» 阅读节选
◆ ◆ ◆
线段树(2)

hdu 4366 Successor

做法：对每个人按照ability由大到小排序，把loyalty插入到线段树里面，dfs处理出每个点所在的区间，然后区间查询，单点更新。（这里学到了查询区间最大值所在id的方法）。。

#include <iostream>
#include <cstdio>
#include <cstring>
#include <algorithm>
#include <cmath>
#include <queue>
#include <stack>

using namespace std;

#define LL long long
#define eps 1e-6
#define inf 0x3f3f3f3f
#define MP make_pair
#define N 250020
#define M 1000020
#pragma comment(linker, "/STACK:1024000000,1024000000")
#define Pi acos(-1.0)
#define ls (i << 1)
#define rs (ls | 1)
#define md ((ll + rr) >> 1)
◆ ◆ ◆
» 所给资料
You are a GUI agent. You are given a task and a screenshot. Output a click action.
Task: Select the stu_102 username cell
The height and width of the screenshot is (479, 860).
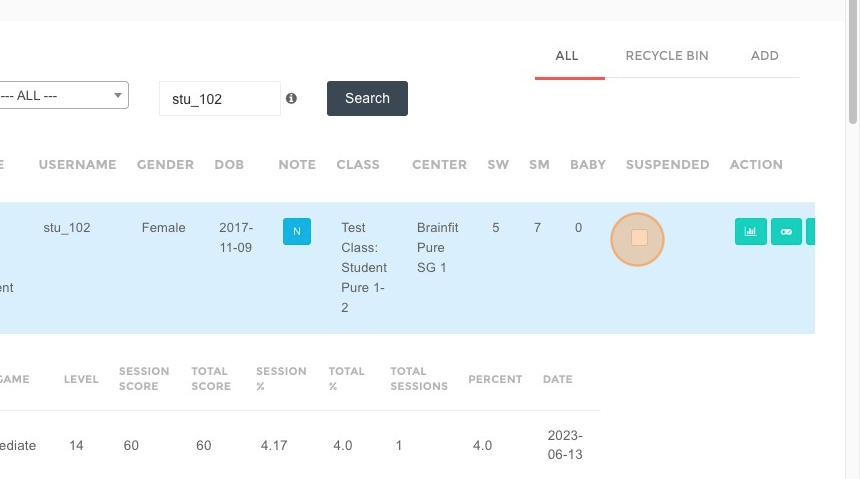(67, 228)
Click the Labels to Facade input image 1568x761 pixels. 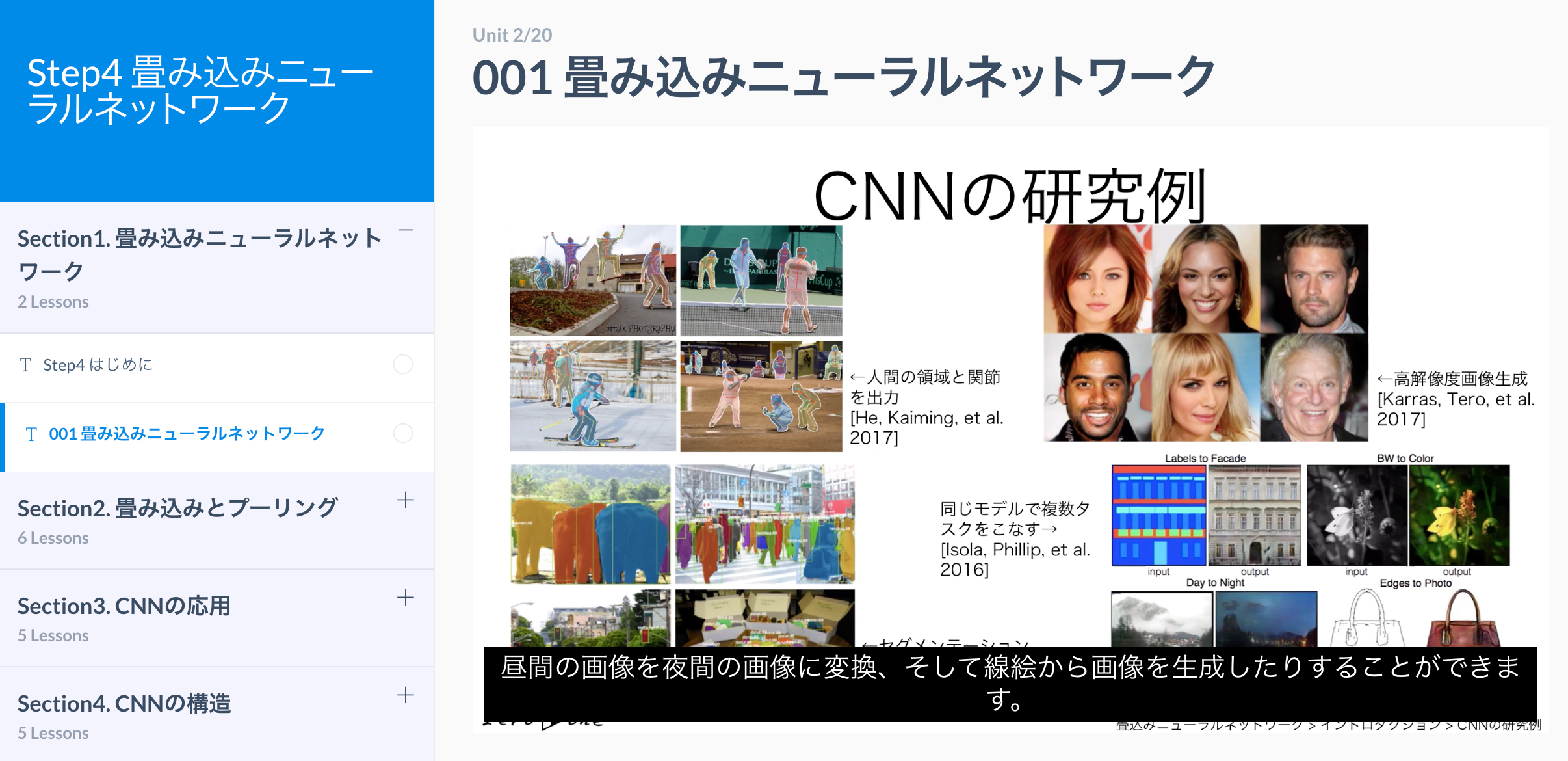tap(1158, 514)
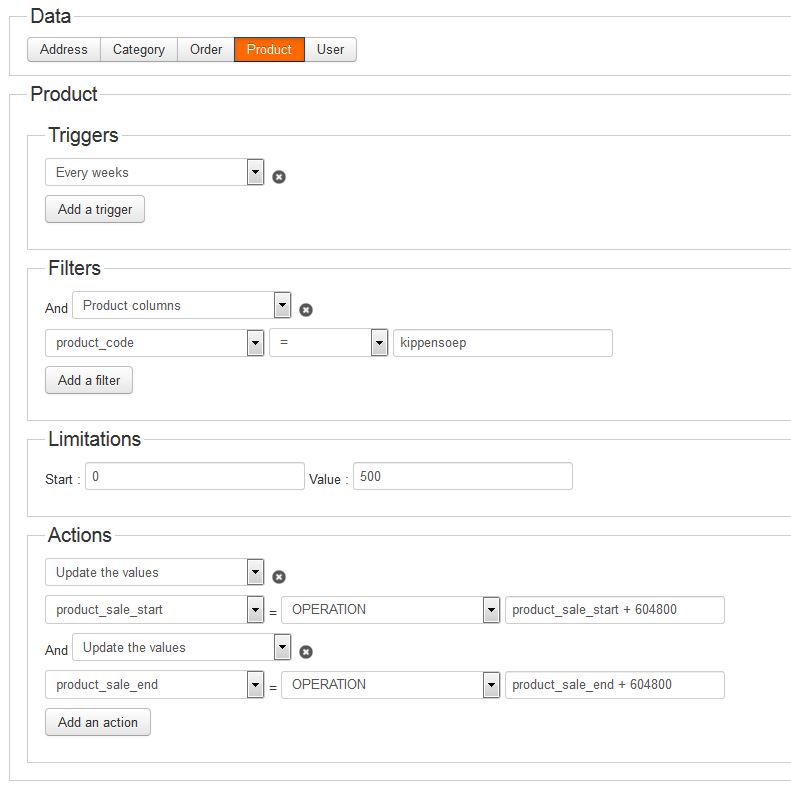Screen dimensions: 791x794
Task: Delete the Product columns filter
Action: tap(306, 310)
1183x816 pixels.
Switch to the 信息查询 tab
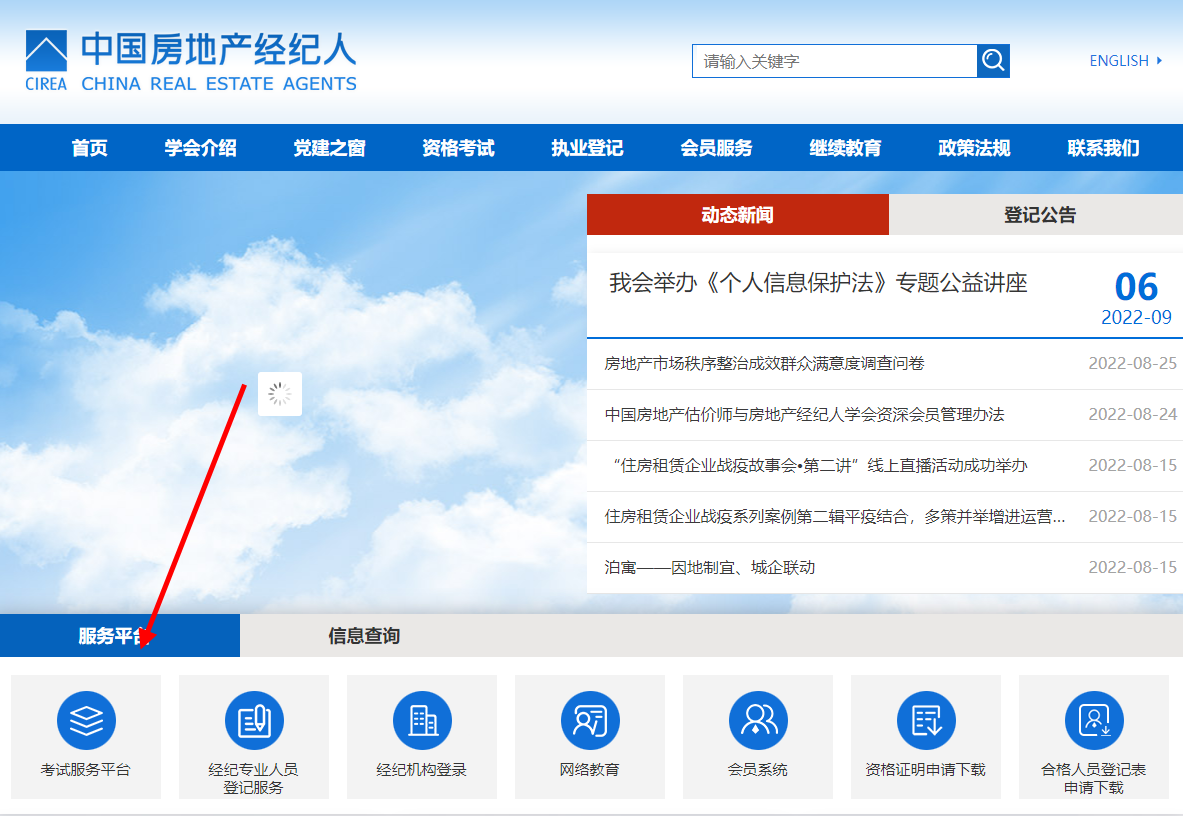(x=362, y=636)
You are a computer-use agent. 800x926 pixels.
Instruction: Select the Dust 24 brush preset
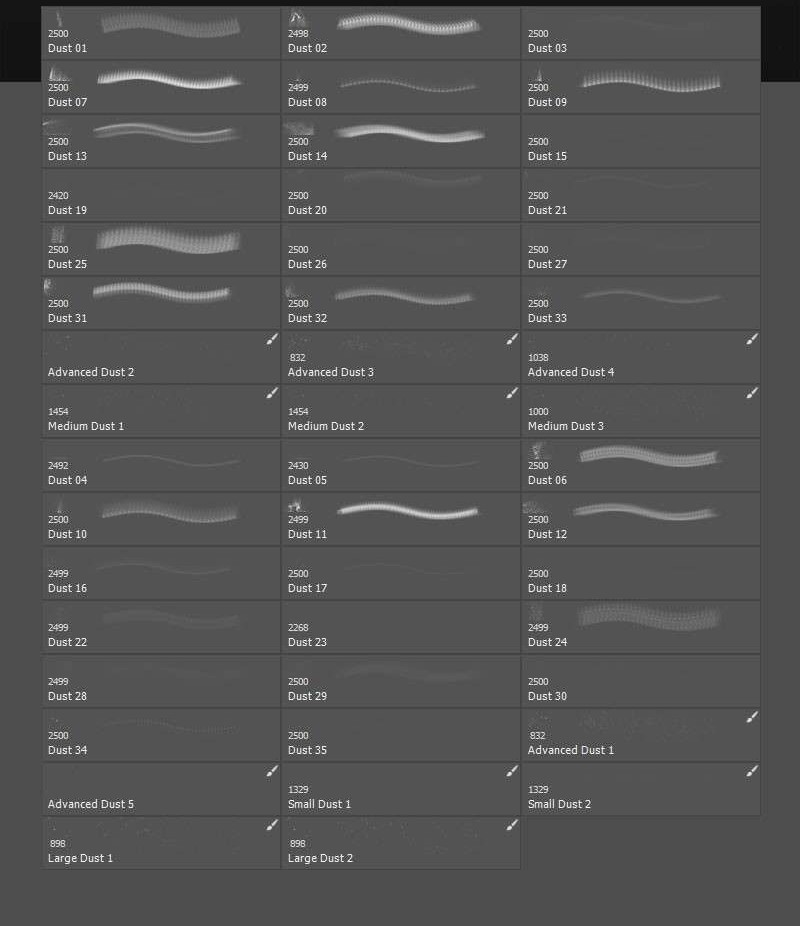coord(641,627)
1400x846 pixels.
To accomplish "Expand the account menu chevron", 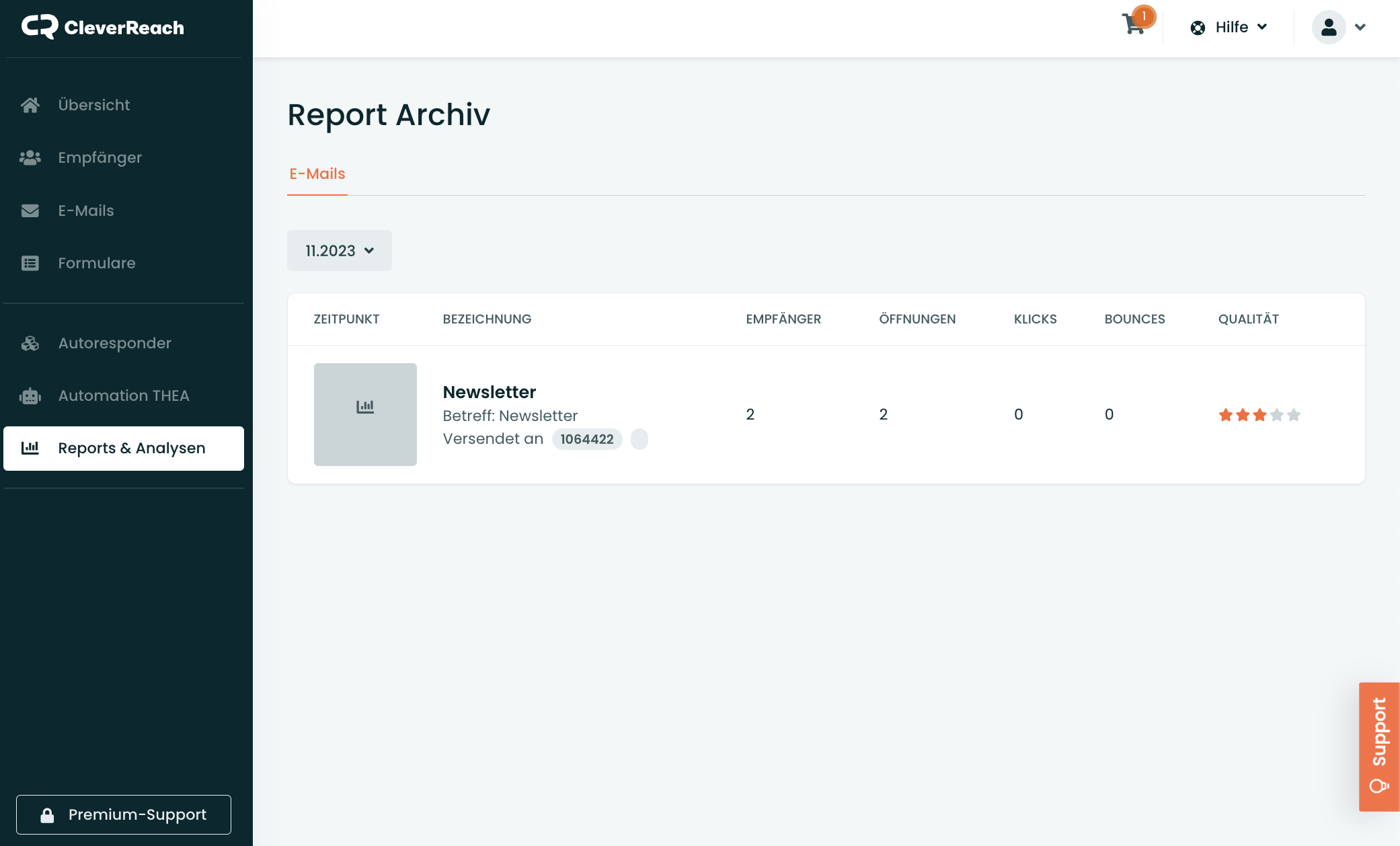I will 1360,27.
◆ ◆ ◆
» 练习要求
**A)** 根据阅读节选，解题时按照哪一项属性把每个人由大到小排序？
**B)** 返回阅读节选中从“using namespace std;”到“#define Pi acos(-1.0)”的原文。

» 完整答案
**A)** 按照ability由大到小排序。

**B)**
using namespace std;

#define LL long long
#define eps 1e-6
#define inf 0x3f3f3f3f
#define MP make_pair
#define N 250020
#define M 1000020
#pragma comment(linker, "/STACK:1024000000,1024000000")
#define Pi acos(-1.0)